“O passado não é um sonho” – Crónica de Luis Leal in “Mais Alentejo”, nº 162.
“Tinha oito anos quando o meu avô me agarrou a mão e não a soltou até que encontrámos os meus pais em Atenas. Quem sabe o que poderia ter acontecido se tivesse ficado na aldeia. Era 1946. Princípio da Primavera de 1946. As amendoeiras floresciam lado a lado e o campo estava no seu esplendor”. Assim começa um dos livros mais autobiográficos de Theodor Kallifatides, porém ainda desconhecido do mercado editorial português que recentemente acolheu “Outra Vida Para Viver” com a chancela da Quetzal. Se de mim dependessem critérios editoriais, começaria por traduzir este “O Passado Não É Um Sonho” do escritor grego exilado na Suécia que decidiu fazer da sua língua de acolhimento, o sueco, a principal para a sua obra até aos últimos anos em que regressou à sua língua amniótica. Desde o primeiro momento em que me cruzei com a sua obra, deleitei-me com uma escrita simples, contudo magistral, a narrar a sua vida desde que abandonou a terra natal até que a ela retornou, volvidas décadas, para o homenagearem já como escritor consagrado.
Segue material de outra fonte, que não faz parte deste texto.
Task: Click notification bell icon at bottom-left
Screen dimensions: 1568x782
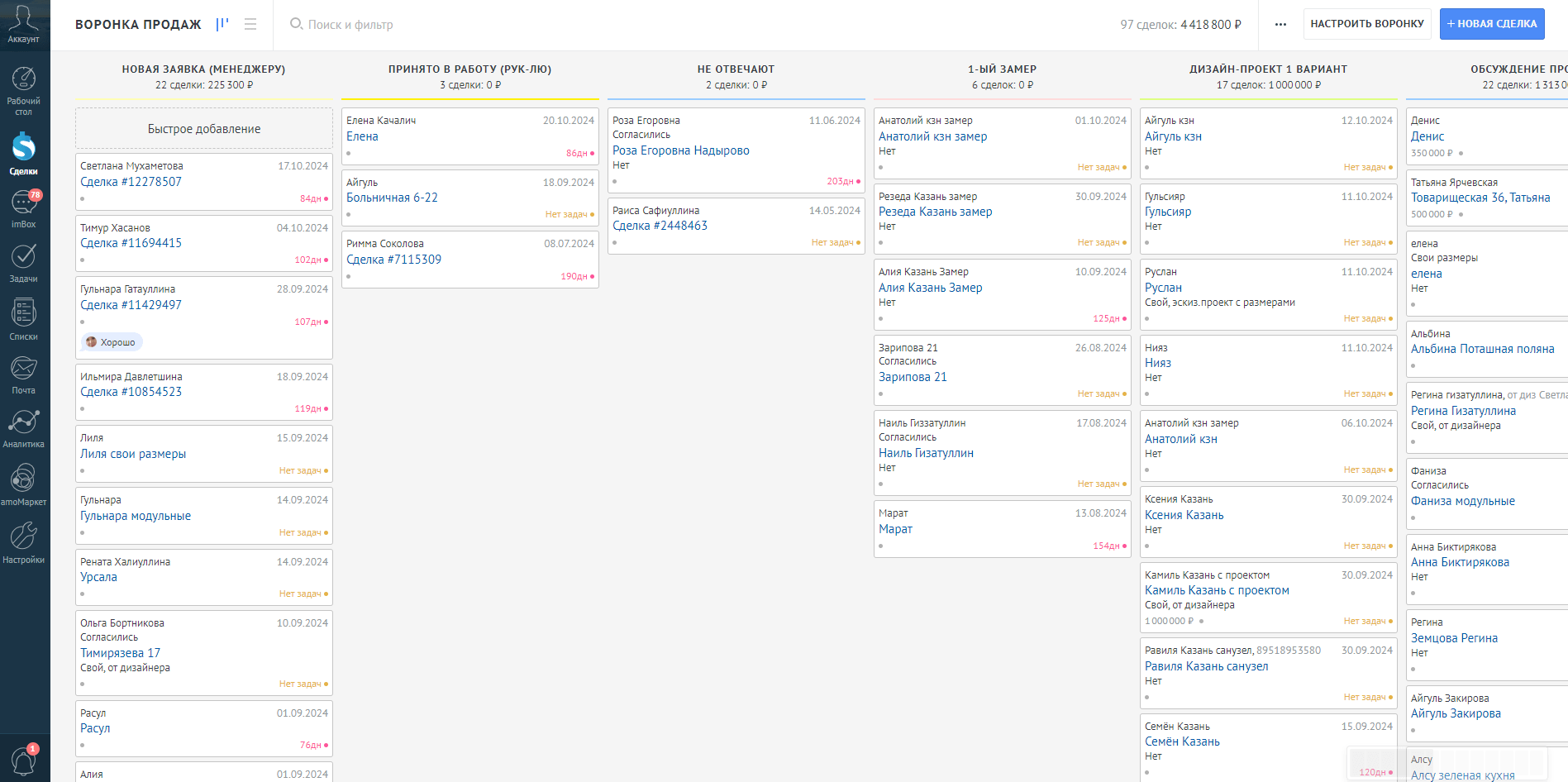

Desta forma acompanhei a sua infância e adolescência numa Grécia governada por regimes autoritários, vi nascer a sua consciência política e de classe, assisti à descoberta da sexualidade e do amor, embarquei para o exílio e admirei a sua surpreendente capacidade para refazer a sua vida laboral e criar uma família, enquanto se afirmava como escritor de ficção, ensaio, autobiografia e do género, agora tão na moda, de autoficção. Cheguei a Kallifatides graças a outro grande (e um dos poucos críticos literários que tenho como referência), o poeta espanhol Álvaro Valverde. A sua leitura tem sido um verdadeiro convite à reflexão e à escrita, e a verdade é que me parece que me penso (e me escrevo) de maneira semelhante (com a devida distância entre a mestria do grego a escrever em sueco e dum português a abdicar do infinitivo pessoal para expressar-se em espanhol).
“A Pátria é lá onde a vida não precisa de explicações”. Onde é exactamente esse lugar? Cada um tem as suas próprias coordenadas, como cada um tem o seu próprio destino quando se lembra “em demasia quem é”, pois nunca se atreverá a adentrar-se noutra sociedade e “será sempre um estrangeiro”. E como é possível ser-se escritor numa língua alheia ao ventre materno? Theodor Kallifatides tem a amabilidade de responder: “Um escritor ora escreve na língua que conhece bem ora na que não conhece, mas escreve. Talvez caminhe com muletas na outra língua, talvez avance de joelhos, talvez se arrastre como um verme, mas escreve, simplesmente porque necessita, porque a sua mensagem é maior do que ele mesmo.”. Não creio que tenha grandes mensagens, tenho grandes necessidades e medos. A literatura não é apenas narrar histórias, não é apenas ideias e mensagens, é o mistério da própria escrita e como ela é sinónimo da nossa condição. Indiferente a idiomas, escrevemos porque somos humanos. “O Passado Não É Um Sonho” é mais do que um livro, é uma declaração de intenções. Alguns podem perguntar, porquê recorrer ao passado para aludir a assuntos preocupantes de um mundo a voltar a investir parte significativa do PIB em armamento? Porque Kallifatides, que foi neto, filho, pai e hoje é avô, teme que o passado já não seja conhecido e ignorância é diferente de esquecimento.
Não sei se chegarei a avô, no entanto, ainda antes de conhecer este escritor, sentia não conseguir escrever o que antevejo como uma potencial tragédia: uma criança perder os seus pais. Eis a decisão de Kallifatides ser também a minha e agradeço-lhe por verbalizar esta necessidade impossível de se redigir: "Desta forma, [durante a guerra civil na Grécia, depois da 2ª Guerra Mundial] uma coisa era certa. A maior tragédia para uma criança era perder os seus pais. Talvez tenha sido quando tomei uma decisão que influenciou a minha vida mais do que qualquer outra. Jamais abandones os teus filhos. Nem mesmo morto”. Por isso escrevemos.